As a leader, I refuse to work remotely. This is how I flip the script
The co-founders of TrippleMatch just signed a lease for their new workspace in February 2020. The CEO explained how he must develop a vision for the future of work.
I admit: I have always liked working in the office. In my memory, the early days of TripleMatch (which I co-founded with others and grew to 100 employees in the past five years) were late nights in our single glass-walled WeWork office. Friendship is built in the process of working hard every day to conduct business, working closely with incredible people. Takeaway dinners, playing music and team happy hours.
But in March 2020, as the pandemic began to cause illness and fear across the country, we moved the entire company to remote work overnight. To make matters more complicated, we signed a 15,000-square-foot office lease in the Flatiron District of Manhattan last month. This is our first real office outside of WeWork. We even painted the walls in TrippleMatch blue in anticipation of our check-in date.
I spend most of my time on Zoom, and our brand new office is filled with 50 dusty empty chairs.
After it became clear that, like many other technology employers, our business will not only survive the pandemic but will flourish, it is especially difficult for me to figure out how we will handle remote work. I have had many long conversations with my co-founder Eric Ho. We are troubled by this call. We talked with countless investors, mentors and friends.
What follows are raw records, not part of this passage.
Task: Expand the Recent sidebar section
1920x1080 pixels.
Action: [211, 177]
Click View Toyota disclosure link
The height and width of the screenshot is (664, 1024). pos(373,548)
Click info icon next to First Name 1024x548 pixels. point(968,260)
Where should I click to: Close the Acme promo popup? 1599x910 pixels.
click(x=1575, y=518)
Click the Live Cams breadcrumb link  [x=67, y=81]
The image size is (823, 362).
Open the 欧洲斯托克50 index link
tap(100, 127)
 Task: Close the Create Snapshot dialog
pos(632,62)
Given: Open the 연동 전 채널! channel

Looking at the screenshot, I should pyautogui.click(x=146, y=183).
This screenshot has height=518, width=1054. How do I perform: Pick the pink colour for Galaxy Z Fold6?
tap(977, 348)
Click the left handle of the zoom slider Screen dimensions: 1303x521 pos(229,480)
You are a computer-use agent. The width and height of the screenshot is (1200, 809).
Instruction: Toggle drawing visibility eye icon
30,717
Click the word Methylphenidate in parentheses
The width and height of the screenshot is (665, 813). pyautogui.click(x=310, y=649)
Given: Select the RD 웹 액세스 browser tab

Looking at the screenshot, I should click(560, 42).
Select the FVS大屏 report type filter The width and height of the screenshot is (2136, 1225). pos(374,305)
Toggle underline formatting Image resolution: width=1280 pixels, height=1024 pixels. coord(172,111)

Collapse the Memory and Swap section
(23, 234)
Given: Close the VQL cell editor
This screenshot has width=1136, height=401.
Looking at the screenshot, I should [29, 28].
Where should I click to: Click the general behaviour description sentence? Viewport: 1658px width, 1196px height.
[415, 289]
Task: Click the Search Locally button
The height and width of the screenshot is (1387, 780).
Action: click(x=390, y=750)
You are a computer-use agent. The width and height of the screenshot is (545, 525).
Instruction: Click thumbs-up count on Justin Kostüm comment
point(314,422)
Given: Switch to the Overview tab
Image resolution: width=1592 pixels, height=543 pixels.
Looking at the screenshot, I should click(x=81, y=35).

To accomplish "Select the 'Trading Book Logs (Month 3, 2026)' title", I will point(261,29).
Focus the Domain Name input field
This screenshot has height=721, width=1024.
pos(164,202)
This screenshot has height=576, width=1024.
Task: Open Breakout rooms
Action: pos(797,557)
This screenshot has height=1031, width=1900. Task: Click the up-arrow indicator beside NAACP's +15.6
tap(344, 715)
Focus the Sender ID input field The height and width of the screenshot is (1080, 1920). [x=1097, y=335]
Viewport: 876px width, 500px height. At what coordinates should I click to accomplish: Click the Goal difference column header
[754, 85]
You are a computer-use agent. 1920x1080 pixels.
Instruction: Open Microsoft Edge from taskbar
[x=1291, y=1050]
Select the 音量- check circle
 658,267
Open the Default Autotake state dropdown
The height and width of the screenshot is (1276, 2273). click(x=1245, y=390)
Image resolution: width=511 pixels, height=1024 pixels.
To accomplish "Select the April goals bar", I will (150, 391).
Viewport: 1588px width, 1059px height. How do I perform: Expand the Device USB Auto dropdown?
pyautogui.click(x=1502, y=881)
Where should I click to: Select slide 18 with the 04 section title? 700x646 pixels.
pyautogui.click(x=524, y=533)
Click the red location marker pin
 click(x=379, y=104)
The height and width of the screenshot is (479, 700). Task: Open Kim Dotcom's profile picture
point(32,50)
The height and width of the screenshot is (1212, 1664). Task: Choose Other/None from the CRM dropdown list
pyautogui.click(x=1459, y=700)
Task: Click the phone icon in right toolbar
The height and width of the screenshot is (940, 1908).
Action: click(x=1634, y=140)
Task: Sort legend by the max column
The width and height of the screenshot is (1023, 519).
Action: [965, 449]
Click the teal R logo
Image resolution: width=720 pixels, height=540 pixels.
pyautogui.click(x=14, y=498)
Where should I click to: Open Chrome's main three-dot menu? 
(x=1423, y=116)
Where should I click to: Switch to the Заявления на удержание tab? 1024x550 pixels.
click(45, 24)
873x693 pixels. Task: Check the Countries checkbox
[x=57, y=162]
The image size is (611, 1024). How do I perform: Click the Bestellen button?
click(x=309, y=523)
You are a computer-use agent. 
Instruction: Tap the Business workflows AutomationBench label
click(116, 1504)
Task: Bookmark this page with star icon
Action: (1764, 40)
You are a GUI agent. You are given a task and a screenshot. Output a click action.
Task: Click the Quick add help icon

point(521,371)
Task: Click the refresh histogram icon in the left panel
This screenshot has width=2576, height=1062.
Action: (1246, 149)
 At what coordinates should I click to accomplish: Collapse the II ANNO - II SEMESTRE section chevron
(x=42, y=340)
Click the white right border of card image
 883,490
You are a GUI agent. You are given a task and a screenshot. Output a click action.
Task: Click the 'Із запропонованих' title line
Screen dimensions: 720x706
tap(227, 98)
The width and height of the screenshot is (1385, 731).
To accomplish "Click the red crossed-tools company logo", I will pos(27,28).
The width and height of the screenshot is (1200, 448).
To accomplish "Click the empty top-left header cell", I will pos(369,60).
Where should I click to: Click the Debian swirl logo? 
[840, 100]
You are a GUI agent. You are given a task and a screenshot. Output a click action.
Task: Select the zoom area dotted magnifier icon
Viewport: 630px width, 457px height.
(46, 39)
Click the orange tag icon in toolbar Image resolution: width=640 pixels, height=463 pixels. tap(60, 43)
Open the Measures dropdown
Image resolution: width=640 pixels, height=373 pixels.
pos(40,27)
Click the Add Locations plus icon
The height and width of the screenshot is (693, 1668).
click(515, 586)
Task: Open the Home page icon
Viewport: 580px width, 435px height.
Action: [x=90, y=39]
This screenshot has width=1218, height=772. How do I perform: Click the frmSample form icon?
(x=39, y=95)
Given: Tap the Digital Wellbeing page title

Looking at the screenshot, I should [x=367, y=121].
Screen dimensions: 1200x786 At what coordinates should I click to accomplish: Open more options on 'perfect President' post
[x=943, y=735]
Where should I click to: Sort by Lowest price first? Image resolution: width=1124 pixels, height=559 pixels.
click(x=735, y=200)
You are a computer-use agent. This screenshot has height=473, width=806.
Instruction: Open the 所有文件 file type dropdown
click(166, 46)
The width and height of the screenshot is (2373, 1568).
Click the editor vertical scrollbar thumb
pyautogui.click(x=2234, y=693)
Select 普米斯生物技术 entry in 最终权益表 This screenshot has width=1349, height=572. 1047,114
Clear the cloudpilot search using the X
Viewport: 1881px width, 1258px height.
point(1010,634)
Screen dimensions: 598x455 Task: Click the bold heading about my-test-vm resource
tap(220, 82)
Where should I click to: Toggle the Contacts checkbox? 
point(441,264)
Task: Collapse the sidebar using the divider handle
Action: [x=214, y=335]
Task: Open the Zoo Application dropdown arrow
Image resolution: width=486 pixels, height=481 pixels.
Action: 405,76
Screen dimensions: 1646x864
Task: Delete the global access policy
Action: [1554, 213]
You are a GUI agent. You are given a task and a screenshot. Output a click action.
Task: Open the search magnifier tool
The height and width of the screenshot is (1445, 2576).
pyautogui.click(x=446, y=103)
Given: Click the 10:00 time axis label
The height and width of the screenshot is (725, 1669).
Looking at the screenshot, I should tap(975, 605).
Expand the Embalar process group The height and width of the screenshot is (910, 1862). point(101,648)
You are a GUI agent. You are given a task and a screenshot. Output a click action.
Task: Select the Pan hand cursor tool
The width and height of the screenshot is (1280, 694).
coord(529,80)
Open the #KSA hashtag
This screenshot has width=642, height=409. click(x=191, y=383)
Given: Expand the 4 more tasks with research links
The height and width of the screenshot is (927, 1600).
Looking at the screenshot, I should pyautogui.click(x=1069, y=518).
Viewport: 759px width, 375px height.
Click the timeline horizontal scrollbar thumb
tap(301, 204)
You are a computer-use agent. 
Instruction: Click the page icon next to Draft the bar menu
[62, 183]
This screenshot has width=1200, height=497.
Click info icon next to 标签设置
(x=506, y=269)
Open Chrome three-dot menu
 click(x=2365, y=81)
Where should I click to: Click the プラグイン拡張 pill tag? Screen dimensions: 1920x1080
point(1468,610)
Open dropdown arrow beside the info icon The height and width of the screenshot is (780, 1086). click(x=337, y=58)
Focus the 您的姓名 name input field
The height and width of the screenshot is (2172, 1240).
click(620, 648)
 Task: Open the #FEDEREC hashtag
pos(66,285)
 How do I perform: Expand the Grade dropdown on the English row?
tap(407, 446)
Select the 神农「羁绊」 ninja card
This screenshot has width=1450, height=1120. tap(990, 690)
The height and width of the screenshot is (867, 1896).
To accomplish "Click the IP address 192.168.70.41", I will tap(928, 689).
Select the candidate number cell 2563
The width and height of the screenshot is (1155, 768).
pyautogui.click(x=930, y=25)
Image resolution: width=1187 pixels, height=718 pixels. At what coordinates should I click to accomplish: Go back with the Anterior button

We don't have any illusions about the disadvantages of remote work. We fully understand the value of building personal relationships. Tap conversation that cannot be copied over a 30-minute scheduled video call. Daily collaboration between product managers and engineers. As we did in the WeWork era, real connections and friendships develop from close relationships.
But in the end we believe that moving to a more flexible way of working will maximize employee happiness and align TrippleMatch with what we believe to be the future of work. We have introduced a policy that we call "remote priority". We will have an office in New York, but employees can work anywhere without having to visit in person. If someone in the meeting is working remotely and the other person is working in person, we will hold the meeting on Zoom by default. Since we launched the policy in the third quarter of 2020, we have hired 39 employees, 27 of whom are completely remote. Of our 100 full-time employees, approximately 20 will enter the office on any given day.
So, how is it going? First, the benefits of remote priority work are huge.
Employee happiness and happiness
Our employees don’t have to commute in Manhattan’s traffic, crowded subways, or bad weather. Employees can work in the most efficient way they want, whether at home or in the office. True freedom and flexibility are some of the best benefits we can provide as employers. I am particularly proud of how this change makes TrippleMatch a better place to work, suitable for young families who can now raise their children flexibly.
For these reasons, our employees love it. In a recent internal survey, their satisfaction with the policy was 9.6 points (out of 10 points). The benefits are so obvious that I expect the next generation of employees will demand flexibility. Our research shows that 84% of Gen Z job seekers are looking for a company that is completely remote or has important remote components.
TrippleMatch is growing very fast. Our goal is to double the number of employees in 2022. Bringing talented people into the organization is a top priority and an ongoing challenge. Our remote priority work policy has greatly facilitated our recruitment efforts. Before, we could only recruit talents living in the New York City area, but overnight, we expanded the available talent pool to the entire country. This represents a 40-fold improvement.
Due to the priority of remote work, we hired outstanding employees who were not able to recruit before. For example, we have just hired an excellent product manager, we have been talking to him for many years, but he has a house in Nevada and will not consider moving to New York. After we launched this policy, he began to look for opportunities, which opened the door for another dialogue.
Remote priority work makes us more competitive in the hot job market. We have found that working flexibility is very important when navigating candidates with multiple offers. We pay New York wages regardless of where our employees are located, which makes it easier to compete for strong talent in areas with lower living costs.